Friday, 18 February 2011

Feb. 17th: a great day today!

The first page from my A6 pad shows some Hare pics carried over from yesterday.  But the main image, a superb view of an Otter along Spring Walk at c. 08.55.  Very elusive animals to keep track of.  Amazing how you could chart its progress by the gradual stream of bubbles of exhaled air in its wake.  I tailed it all the way past a weir and lost it as it sped off through some arches of a sluice.  Last year there was a dead Mute Swan washed up in an area of slack water just upstream of here.  Otters were seen feeding on this corpse on a couple of occasions, although I only managed to see rats enjoying the feast! 
It's hard to imagine that they are on every major river in England now, that's how much Britain's water quality has improved over the past 30 years.
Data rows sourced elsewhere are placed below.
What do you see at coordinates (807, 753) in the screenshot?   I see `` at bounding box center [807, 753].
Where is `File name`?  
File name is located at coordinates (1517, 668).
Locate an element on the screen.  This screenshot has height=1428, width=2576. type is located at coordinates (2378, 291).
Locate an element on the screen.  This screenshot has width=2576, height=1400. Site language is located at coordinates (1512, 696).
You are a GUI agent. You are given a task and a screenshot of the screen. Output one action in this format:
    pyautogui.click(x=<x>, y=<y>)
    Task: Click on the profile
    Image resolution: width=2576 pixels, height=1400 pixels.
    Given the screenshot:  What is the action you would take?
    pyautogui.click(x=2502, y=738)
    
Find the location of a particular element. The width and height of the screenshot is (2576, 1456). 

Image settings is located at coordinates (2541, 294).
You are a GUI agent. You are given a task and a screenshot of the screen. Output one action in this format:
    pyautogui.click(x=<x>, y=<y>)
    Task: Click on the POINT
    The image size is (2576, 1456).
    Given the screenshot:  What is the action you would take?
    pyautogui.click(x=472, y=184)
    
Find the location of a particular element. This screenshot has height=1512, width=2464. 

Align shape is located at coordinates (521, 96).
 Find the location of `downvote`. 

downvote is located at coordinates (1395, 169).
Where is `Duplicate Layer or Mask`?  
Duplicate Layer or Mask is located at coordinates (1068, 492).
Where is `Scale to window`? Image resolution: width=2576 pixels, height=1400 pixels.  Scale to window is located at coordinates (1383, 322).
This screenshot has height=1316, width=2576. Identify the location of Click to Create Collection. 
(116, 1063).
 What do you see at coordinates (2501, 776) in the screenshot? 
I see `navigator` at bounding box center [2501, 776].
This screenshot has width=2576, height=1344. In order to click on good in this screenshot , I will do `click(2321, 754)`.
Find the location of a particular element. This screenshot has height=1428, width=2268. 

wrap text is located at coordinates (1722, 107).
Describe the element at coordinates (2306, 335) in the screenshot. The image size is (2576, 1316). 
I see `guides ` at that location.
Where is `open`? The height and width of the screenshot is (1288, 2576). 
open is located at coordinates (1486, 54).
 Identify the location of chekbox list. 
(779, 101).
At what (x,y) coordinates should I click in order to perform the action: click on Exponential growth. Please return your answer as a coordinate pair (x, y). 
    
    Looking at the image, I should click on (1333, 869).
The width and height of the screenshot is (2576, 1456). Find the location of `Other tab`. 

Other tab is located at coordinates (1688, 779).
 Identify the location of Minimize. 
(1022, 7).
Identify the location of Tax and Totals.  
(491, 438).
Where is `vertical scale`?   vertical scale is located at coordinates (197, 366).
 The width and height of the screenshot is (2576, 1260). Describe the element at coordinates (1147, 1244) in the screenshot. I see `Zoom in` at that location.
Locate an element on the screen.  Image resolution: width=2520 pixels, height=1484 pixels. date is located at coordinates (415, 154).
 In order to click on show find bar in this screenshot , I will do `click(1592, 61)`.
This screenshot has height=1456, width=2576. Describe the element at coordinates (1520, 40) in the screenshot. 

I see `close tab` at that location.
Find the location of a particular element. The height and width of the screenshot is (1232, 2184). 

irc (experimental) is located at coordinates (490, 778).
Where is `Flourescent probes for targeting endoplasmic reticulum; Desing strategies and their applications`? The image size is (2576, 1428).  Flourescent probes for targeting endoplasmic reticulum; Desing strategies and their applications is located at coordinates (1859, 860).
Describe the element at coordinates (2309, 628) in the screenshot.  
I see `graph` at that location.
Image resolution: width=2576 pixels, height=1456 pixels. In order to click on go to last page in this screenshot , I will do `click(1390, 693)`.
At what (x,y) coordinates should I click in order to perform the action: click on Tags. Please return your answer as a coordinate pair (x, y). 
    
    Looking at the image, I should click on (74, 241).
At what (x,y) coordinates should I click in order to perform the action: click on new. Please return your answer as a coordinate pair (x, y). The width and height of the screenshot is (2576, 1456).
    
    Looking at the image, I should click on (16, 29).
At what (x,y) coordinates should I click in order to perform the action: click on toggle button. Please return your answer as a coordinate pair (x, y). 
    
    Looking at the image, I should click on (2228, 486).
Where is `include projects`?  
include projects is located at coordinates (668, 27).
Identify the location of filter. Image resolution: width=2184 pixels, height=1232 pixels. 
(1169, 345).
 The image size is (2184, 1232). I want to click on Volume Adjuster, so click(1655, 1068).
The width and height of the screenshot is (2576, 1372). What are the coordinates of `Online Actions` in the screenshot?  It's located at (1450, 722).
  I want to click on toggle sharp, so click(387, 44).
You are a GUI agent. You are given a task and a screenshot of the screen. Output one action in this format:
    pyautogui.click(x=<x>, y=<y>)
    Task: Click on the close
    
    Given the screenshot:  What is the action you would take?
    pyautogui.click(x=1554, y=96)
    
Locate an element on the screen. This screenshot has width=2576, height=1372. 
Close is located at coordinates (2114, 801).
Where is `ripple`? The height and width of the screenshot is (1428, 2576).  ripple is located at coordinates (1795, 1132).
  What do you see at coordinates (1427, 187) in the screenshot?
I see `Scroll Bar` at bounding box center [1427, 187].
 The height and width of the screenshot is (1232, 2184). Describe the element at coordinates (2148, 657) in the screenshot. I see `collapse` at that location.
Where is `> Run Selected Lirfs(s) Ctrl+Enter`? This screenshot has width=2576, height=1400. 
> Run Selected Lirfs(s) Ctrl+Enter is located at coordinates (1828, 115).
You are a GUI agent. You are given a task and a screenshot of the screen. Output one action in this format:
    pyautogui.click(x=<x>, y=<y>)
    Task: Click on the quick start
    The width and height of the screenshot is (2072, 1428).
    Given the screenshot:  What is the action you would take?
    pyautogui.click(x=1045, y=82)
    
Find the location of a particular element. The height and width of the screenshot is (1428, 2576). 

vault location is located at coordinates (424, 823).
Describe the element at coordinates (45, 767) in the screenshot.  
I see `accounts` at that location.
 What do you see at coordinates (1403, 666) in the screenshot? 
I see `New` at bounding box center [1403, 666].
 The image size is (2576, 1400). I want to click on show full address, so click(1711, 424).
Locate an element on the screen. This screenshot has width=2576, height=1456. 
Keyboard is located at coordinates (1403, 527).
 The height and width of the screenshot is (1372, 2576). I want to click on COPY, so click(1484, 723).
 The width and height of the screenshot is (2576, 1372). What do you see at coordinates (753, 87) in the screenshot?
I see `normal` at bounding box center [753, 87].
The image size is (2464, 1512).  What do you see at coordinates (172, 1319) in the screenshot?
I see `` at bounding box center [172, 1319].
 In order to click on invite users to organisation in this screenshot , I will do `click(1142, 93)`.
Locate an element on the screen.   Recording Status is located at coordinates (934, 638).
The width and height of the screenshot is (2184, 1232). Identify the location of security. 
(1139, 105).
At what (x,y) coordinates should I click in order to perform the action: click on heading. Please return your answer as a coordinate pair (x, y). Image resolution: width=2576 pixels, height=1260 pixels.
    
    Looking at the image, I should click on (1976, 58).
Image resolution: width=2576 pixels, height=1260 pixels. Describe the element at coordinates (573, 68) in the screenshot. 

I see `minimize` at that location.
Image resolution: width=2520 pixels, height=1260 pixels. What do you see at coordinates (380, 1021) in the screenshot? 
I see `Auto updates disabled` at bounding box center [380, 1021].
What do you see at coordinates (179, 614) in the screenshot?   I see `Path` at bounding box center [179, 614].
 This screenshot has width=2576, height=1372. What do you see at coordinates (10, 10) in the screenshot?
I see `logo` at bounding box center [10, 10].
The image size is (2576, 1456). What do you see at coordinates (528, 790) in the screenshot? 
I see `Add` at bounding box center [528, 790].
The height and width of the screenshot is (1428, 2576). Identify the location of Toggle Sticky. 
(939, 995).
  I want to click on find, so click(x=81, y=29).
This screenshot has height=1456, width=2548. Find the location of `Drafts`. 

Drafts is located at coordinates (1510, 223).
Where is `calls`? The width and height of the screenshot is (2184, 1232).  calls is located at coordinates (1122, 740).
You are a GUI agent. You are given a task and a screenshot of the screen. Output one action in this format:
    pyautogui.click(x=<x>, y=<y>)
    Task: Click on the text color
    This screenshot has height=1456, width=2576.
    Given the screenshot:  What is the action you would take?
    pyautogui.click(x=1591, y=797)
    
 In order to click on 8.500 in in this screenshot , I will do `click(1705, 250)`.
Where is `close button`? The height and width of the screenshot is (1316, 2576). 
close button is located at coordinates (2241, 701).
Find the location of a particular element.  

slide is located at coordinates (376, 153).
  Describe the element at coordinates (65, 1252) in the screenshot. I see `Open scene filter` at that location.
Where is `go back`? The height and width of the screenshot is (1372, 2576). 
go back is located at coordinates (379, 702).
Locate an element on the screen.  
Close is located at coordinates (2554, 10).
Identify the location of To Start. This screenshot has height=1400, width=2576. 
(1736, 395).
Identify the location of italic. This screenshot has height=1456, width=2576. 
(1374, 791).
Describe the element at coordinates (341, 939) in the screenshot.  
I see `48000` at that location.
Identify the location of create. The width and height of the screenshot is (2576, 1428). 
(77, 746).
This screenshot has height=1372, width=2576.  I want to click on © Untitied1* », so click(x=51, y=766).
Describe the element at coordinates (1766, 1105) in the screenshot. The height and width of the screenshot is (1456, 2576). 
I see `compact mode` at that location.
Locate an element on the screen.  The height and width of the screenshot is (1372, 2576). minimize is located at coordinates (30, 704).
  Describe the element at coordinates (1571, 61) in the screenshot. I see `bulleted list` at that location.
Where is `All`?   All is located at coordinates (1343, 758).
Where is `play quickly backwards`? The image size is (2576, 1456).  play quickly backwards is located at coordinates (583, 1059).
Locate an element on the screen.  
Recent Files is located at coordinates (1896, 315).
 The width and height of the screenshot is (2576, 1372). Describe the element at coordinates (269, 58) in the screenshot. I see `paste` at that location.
Just after 11am news came through that the Slaty-backed Gull found by Dominic Mitchell back in January had re-appeared at Rainham Marshes RSPB again today for its second day.  Yesterday I just wasn't in the mood for thinking about it, feeling so low after the misery of the previous day's dip on the dove in Oxon.  Anyway today was a new day and was already off to a great start with the Otter.  I'm not really a gambling man, so it was with enormous trepidation that I set off at lunchtime with my colleague John Marchant on a mission to try and nail the gull before it decided to move off.  I was extremely sceptical that we might score - I've been here many times before.  John had the good sense not to park at the RSPB car park (saving a 30 minute walk), but to drive direct to the last car park on Coldharbour Lane, overlooking the Thames.  From here it was a mere 5 minute sprint to the place people were looking from.  Even so we were passing returning birders saying 'it's still there'; how many times have I heard that before and the bird flies off seconds before you arrive?  Well, this time it didn't fly, and we were able to enjoy superb scope views of it.  What a bird!  A couple of shades paler than all the adjacent graellsii Lesser Black-backs, but darker than nearby argentatus Herring Gulls.  It has a very obvious extremely broad white trailing edge to the secondaries, obvious on the ground as well as in flight.  At one point it was immediately adjacent to an adult Caspian Gull.  Structurally the Slaty-backed was bulkier than a Herring/LBB and with a curiously domed head, broader-based and stubbier bill.  It also appeared very long-legged relatively, too.  On one occasion it took off with a hundred or so large gulls, and I failed to get onto it; thankfully it wheeled around and landed again back on Wennington Marshes, although I couldn't work out from people's imprecise directions.  So I quickly scanned back through the flock (some 600 or so birds) and incredibly picked it out in less than 30 seconds!  After enjoying satisfactory views for 45 minutes, the bird eventually took flight with other large gulls, and headed out east along the Thames estuary.  In flight I couldn't work out the precise pattern of black in the wingtip, although the 'string of pearls' effect was noticeable on the underside of the wings.

It was not seen for the remainder of the day, and perhaps joined an enormous roost of several thosand other gulls on the south shore of the Thames, just west of the M25 bridge crossing.  Who knows what it will do next?  Maybe it will be back tomorrow to delight more larid-disciples, or maybe it will continue its nomadic path around the tips of the South-East?...

These sketches were all done in pencil in my A5 pad.